Instructions to follow:
In the listing below, find the line containing "お知らせ (81, 1449)" and the line containing "出張祭典 (93, 1057)". Repeat exactly those two lines and every line between them, nothing more.

++++ Provided material

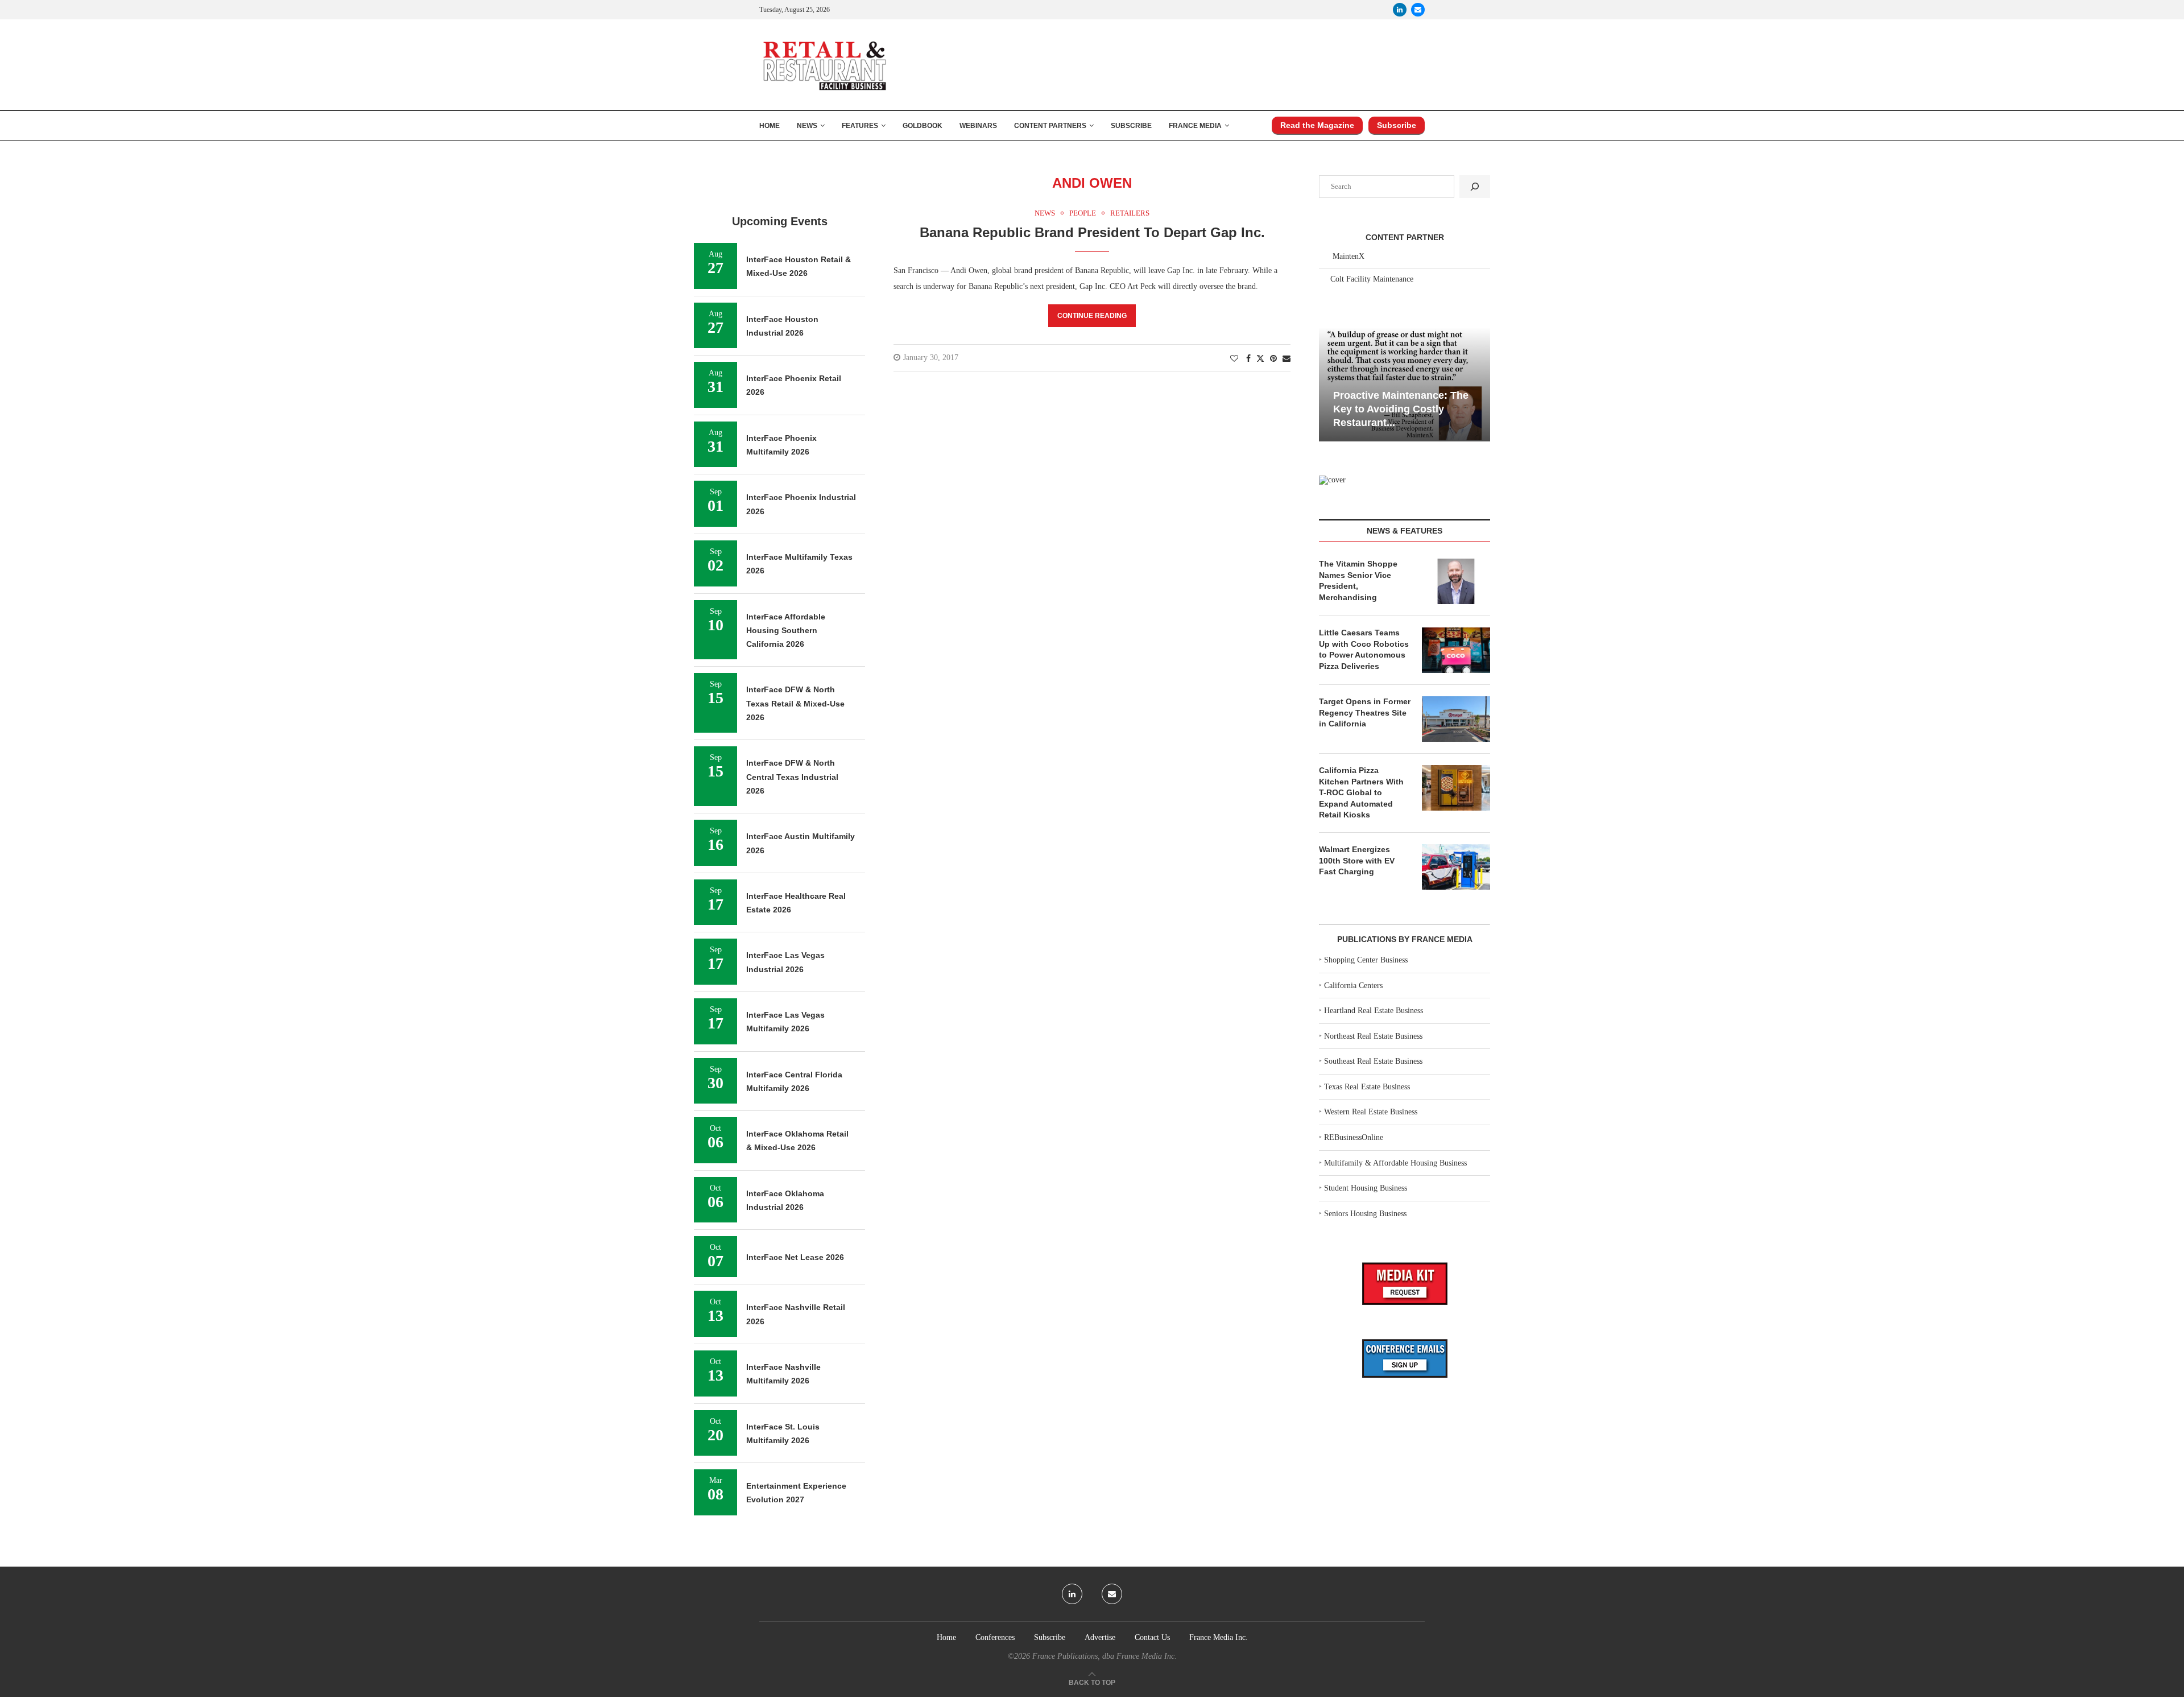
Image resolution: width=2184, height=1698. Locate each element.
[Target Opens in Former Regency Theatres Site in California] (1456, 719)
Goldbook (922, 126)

++++++++
++++ Provided material

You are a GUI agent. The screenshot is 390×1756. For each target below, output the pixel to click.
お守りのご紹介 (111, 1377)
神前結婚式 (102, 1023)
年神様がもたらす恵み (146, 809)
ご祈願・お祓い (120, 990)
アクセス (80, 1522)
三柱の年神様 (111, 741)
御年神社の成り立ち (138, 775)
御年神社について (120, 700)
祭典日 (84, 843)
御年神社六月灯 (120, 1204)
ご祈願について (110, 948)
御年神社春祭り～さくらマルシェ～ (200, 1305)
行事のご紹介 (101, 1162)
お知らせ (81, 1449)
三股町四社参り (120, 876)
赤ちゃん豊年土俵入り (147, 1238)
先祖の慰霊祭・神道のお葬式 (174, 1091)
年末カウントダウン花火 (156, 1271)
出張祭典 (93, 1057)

++++++++

Reply to the exercise:
お知らせ (81, 1449)
三股町四社参り (120, 876)
赤ちゃん豊年土俵入り (147, 1238)
先祖の慰霊祭・神道のお葬式 (174, 1091)
年末カウントダウン花火 (156, 1271)
出張祭典 (93, 1057)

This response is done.